They Put The Hype In Hypocrisy
Thomas Calabrese — It was a beautiful morning. The sun was shining and the dew was glistening on the leaves like a million diamonds dangling from the trees. There were mixed scents of jasmine, carnation and summer flowers drifting on the breeze. Chief Petty Officer John Thorne almost wished he didn’t have to break the tranquil atmosphere, but the mission was his top priority.
The Special Operatives were currently in the Lake Naivasha region of Kenya, the third largest exporter of cut flowers in the world. Roughly half of Kenya’s 127 flower farms are concentrated around this area.
Petty Officer 2nd Class Connor Roland walked over and commented about the rolling fields of flowers, “I’ve never seen this many flowers in one place.”
“When this is over, I’ll pick you a bouquet,” Thorne said, “Tell the men, we’re moving out in 10 mikes (minutes).”
Roland responded, “Copy that,” and turned to leave.
Joe Ashby was a world-renown travel writer from Oceanside, California. He had journeyed to the four corners of the globe over his illustrious 30-year career to write travelogues about the uniqueness of each location. He usually went with his wife, Elaine, who took the photos. They had just finished visiting, Masai Mara, Lake Nakuru and Aboseli safari parks and were prepared to return home when he received a call from a government official at their hotel in Nairobi, asking him to visit Lake Naivasha.
Joe asked, “Why would I want to do that? We’ve already booked our flight home.”
“We’ve recently upgraded a resort in the area. A story from you about its amenities would go a long way in publicizing it,” Chege Kikuyu of the Kenya Tourist Bureau said, “The Kenyan government would like you to be our guest at the new Lake Naivasha Resort. At the end of your stay, we’ll pay for your first-class flight back to San Diego.”
“That is very generous. Your country has always been very hospitable to my wife and me during our visits. We’ll be happy to accept your invitation. ”
Joe informed his wife of their change of plans and she was upset that she was not consulted, “You could have asked me first.”
“I planned on it, but when the government asks us for a favor, it’s like money in the bank when we need something later,” Joe explained.
“I’m not saying that you made the wrong call. Next time tell them, let me ask my wife first. It’s called courtesy, Elaine strongly suggested.”
Joe responded, “Point taken, it won’t happen again.”

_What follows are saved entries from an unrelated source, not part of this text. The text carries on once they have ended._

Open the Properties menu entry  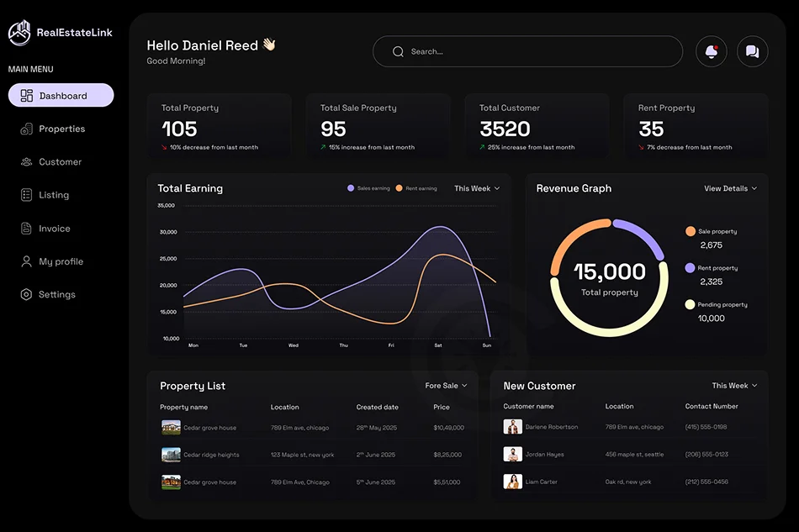(63, 129)
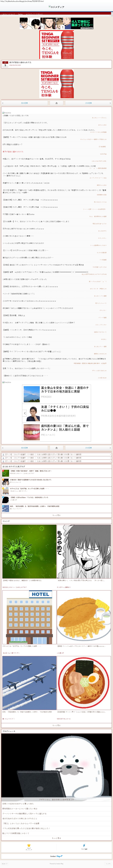The width and height of the screenshot is (113, 868).
Task: Open the TENGA Beginner Set banner below header
Action: pyautogui.click(x=56, y=45)
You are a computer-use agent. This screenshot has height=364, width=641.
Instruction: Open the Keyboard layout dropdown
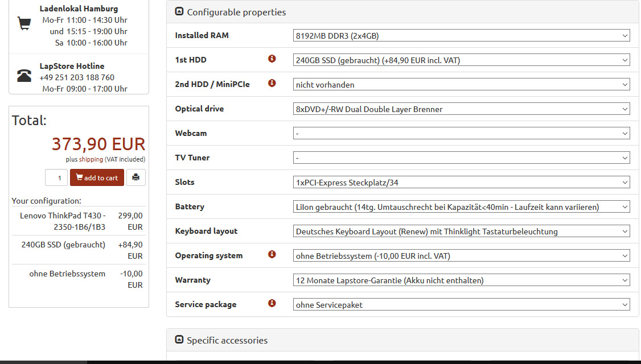tap(461, 231)
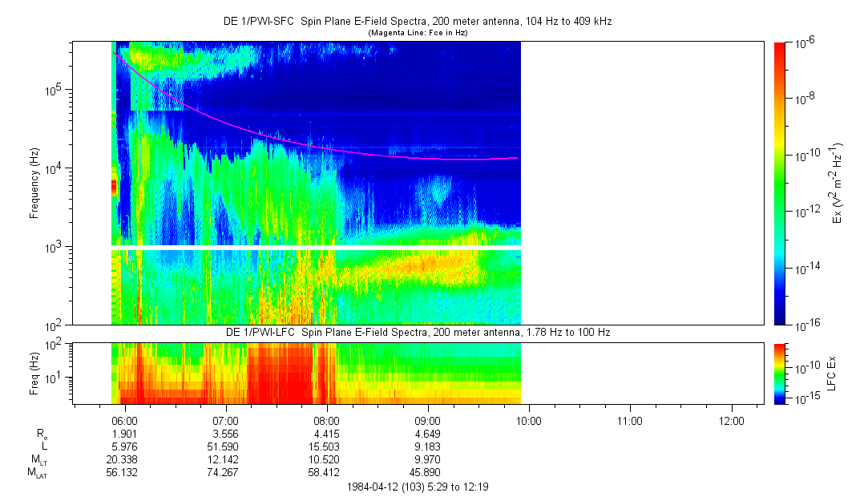868x497 pixels.
Task: Click the 10^-6 colorbar tick label
Action: (x=803, y=42)
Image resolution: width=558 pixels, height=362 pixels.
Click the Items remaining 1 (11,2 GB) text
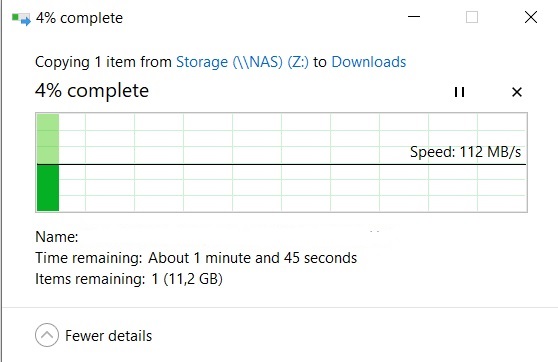pyautogui.click(x=129, y=279)
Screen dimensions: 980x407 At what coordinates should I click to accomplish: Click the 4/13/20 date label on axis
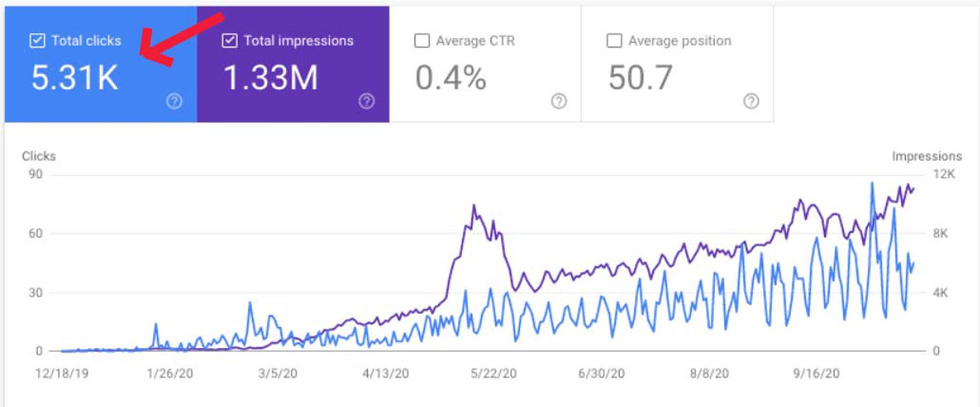click(x=386, y=373)
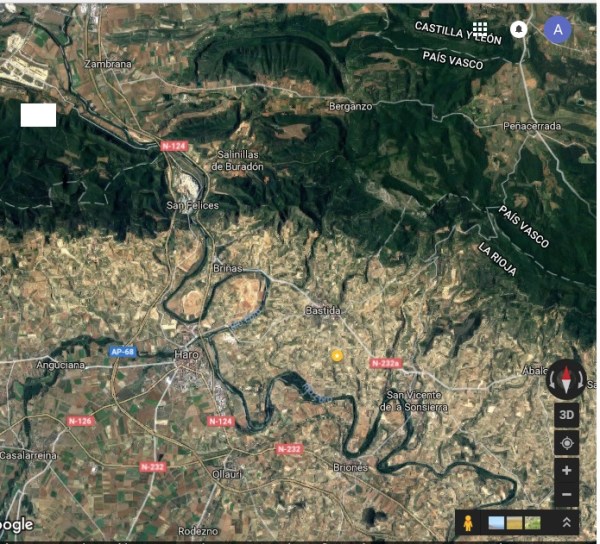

Someone at the tourist bureau leaked to a member of Al-Shabaab, a terrorist, jihadist fundamentalist group based in East Africa about the Ashby’s travel itinerary. Muktar Robaw, second in charge of the organization, decided to kidnap the American couple and ask for five million dollars and the release of ten political prisoners.
Lake Naivasha is home to a variety of wildlife including over 400 different species of birds and a sizable population of hippos. Joe and Elaine were walking along the Njorowa Gorge near the entrance to Hell’s Gate National Park.
Joe retired from the Air Force as a Colonel and B-52 bomber pilot and never expected to start a second career as a travel writer. Once he and his wife started visiting foreign lands, they posted their photos and observations in their local neighborhood newsletter. He was approached by a magazine editor who read about his visit to Tuscany, Italy. From there, things developed, Joe and Elaine now traveled six months a year, then returned to their condo in Oceanside for the other six.
Since they were often in areas that they were unfamiliar with, Joe thought it was a prudent decision for them to always wear personal locator beacons while traveling. This high-tech mini device could be turned on and off and was small and flat enough to fit comfortably inside the waistband.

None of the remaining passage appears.